Encore une fois, il y a un rôle de l'éducation thérapeutique qui doit aussi aborder ce point : utiliser les différents canaux, y compris les secrétariats en cas de doute. Certains hôpitaux sont un peu en avance et proposent même des applications de liens directs entre le patient et le centre expert.
Et c'est bien sûr là qu'il y a un rôle des associations qu'on ne peut pas ou qu'on ne doit pas remplacer et qui est majeur entre les malades et leur médecin. Mais très souvent, il est nécessaire de renvoyer les patients vers leur spécialiste sans attendre le prochain rendez-vous, même pour des questions qui ne sont pas purement médicalement urgentes mais qui le deviennent au niveau du vécu du patient.
Et quel est votre message final pour les médecins qui s’occupent de patient lupiques ?
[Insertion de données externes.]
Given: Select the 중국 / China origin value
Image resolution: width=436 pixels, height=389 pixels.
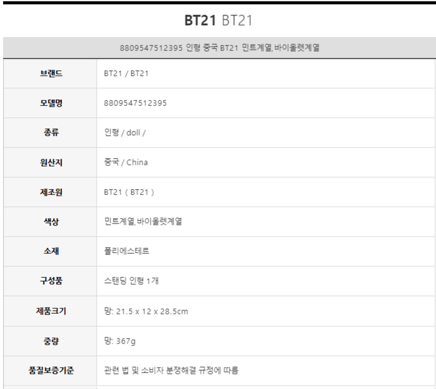Looking at the screenshot, I should [126, 162].
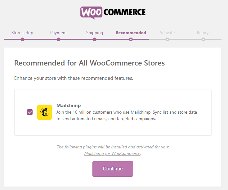Click the Recommended progress dot
This screenshot has width=228, height=190.
131,39
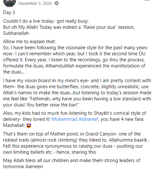Click the "Day 3" heading text
The image size is (157, 171).
coord(9,12)
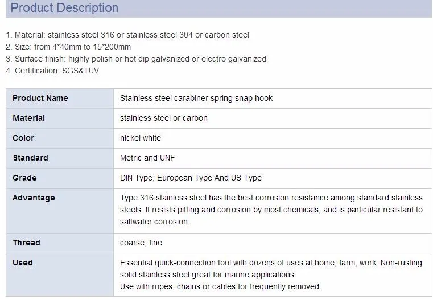Select the Grade row label
433x299 pixels.
(x=24, y=178)
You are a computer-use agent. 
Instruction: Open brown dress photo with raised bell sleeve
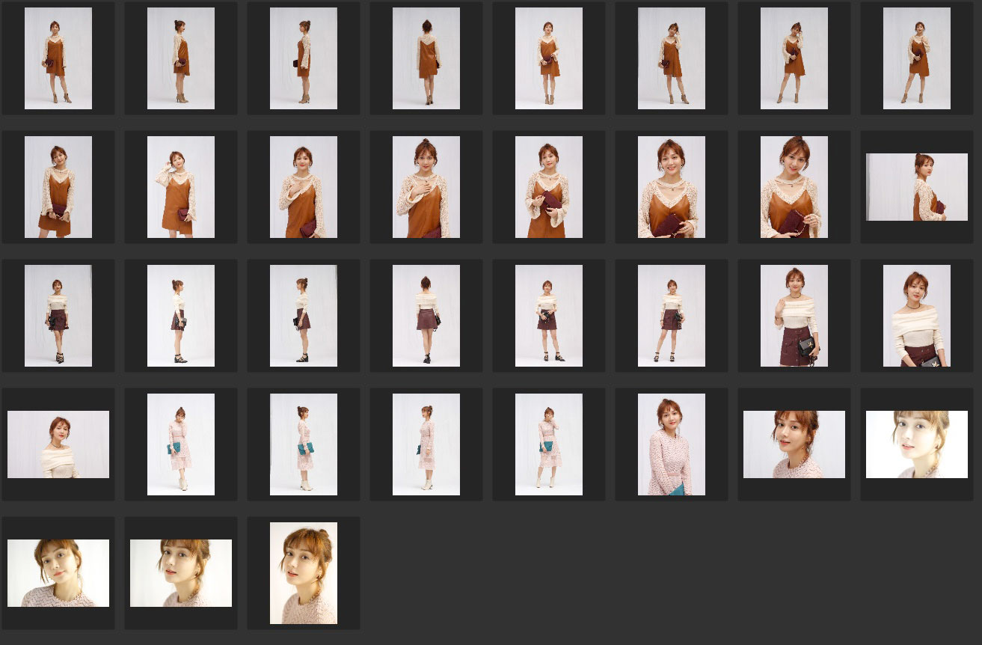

Le message, c'est que par expérience, on a des patients intelligents mais qui ont des fois un souci d'autonomie, ce qui fait que l’on va être surpris de voir ce qu'ils vont pouvoir garder pour eux sans faire appel à nous, même, encore une fois, si on leur donne des coordonnées pour être joints. Et donc, le recours adapté au médecin spécialiste, c'est quelque chose qui doit se travailler en éducation thérapeutique, c'est-à-dire un peu à côté des soins standard.
Donc moi je milite, mais comme beaucoup d'autres personnes, pour qu'on ait exactement ce qui s’est fait dans le diabète, c'est-à-dire des patients qui sont informés, qui sont autonomisés, mais qui savent aussi apprendre à demander de l'aide par moments pour des épisodes intercurrents, que ce soit auprès de leur généraliste ou de leur spécialiste. On a énormément de travail pour augmenter la communication avec le patient lupique, y compris au niveau inter-soignant.